A voter referendum adding abortion rights to the state constitution passed in 2024.

== Historical practices ==
Abortion has been documented since the colonial period in Maryland. Abortion practices included the use of herbal remedies such as opium, savin (see Juniperus Sabina) and other herbs that caused the body to "purge". These practices are mainly recorded in the context of legal proceedings, such as a 1663 case in which a Maryland doctor was accused of administering an abortifacient to a servant he impregnated, though the case was not prosecuted.

Other herbal remedies included snakeroot, (also known as Polygala senega), to induce abortion. A medical student at the University of Pennsylvania by the name of Thomas Massie wrote in his 1803 doctoral dissertation that snakeroot was used as an abortifacient, citing a physician in Harford County, Maryland who reported its use among the rural population there.

Midwives also performed abortions throughout the nineteenth and early twentieth centuries. Progressive-era public health reformers in Baltimore sought to restrict midwifery, and conducted a survey in 1909 in which they claimed that 32% of the city's midwives were "suspected of criminal practice," that is, of providing abortion services. This Progressive coalition was made up of white, middle-class physicians, nurses, and female reformers, such as doctors Mary Sherwood and Lilian Welsh, who characterized midwifery and abortion as vices of the immigrant and African American lower classes. Historian Leslie Reagan points out that physicians were also performing abortions at this time, but sought to direct enforcement towards midwives and lower-class patients.

The first laws regulating abortion in the state were passed in 1867, banning abortion except by a physician to "secure the safety of the mother."

In 1968, Maryland enacted a law allowing abortion in hospital settings in cases of rape, severe fetal deformity, or when life and health were endangered.

In 1973, the Supreme Court's decision in Roe v. Wade made abortion legal without restrictions until the third trimester of pregnancy, overruling Maryland law. After Roe, clinics opened in the state to provide abortions outside of hospitals, and Planned Parenthood began providing outpatient abortion services. In 1991 the Maryland General Assembly passed a law that codified Roe v. Wade, which was upheld in a public referendum.
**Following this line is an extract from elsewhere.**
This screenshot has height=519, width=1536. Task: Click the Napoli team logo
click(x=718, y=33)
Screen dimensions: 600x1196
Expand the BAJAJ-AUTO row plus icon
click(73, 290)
Dobbs v. Jackson Women's Health Organization overturned the federally-protected right to abortion in 2022; abortion remains legal in Maryland.

== Legislative history ==
Both medical and procedural abortion were widely practiced throughout the United States in the early 19th century, often by midwives, homeopaths, and others without medical degrees. By the 1850s, physicians wished to push these practitioners out of the medical marketplace and assert greater control over reproduction and gender roles. Maryland was listed among states with no criminal abortion law by Dr. Horatio Storer, a leader of the campaign by physicians to enact abortion bans. The first law regulating abortion in Maryland was passed in 1867 and completely banned the procedure, but there was no enabling clause in the bill, leaving it unenforceable. A second law was passed in 1868, banning abortion except by a physician, after consulting "one or more respectable physicians," to "secure the safety of the mother." The vague language of this law exposed physicians and hospitals to legal risk.

From the 1930s onward, physicians began seeking greater authority to determine the need for therapeutic abortion without risking legal consequences. This reform movement influenced the American Law Institute (ALI) Model Penal Code of 1962, which proposed legalizing abortion to preserve the health (whether physical or mental) of the mother, as well as if the pregnancy is due to incest or rape, or if doctors agree that there is a significant risk that the child will be born with a serious mental or physical defect. A law derived from the ALI Model Penal Code was passed in Maryland in 1968.

On May 26, 1970, Governor Marvin Mandel vetoed legislation that would have removed all state restrictions on abortions. Mandel cited concerns that the bill included no residency requirement, that the partner and/or parent(s) of the pregnant woman would not be notified, and that the law would "allow an abortion, even in the eighth or ninth month of pregnancy". Heavy lobbying surrounded the bill. The medical community advocated for its passing while the Catholic Church lobbied against it.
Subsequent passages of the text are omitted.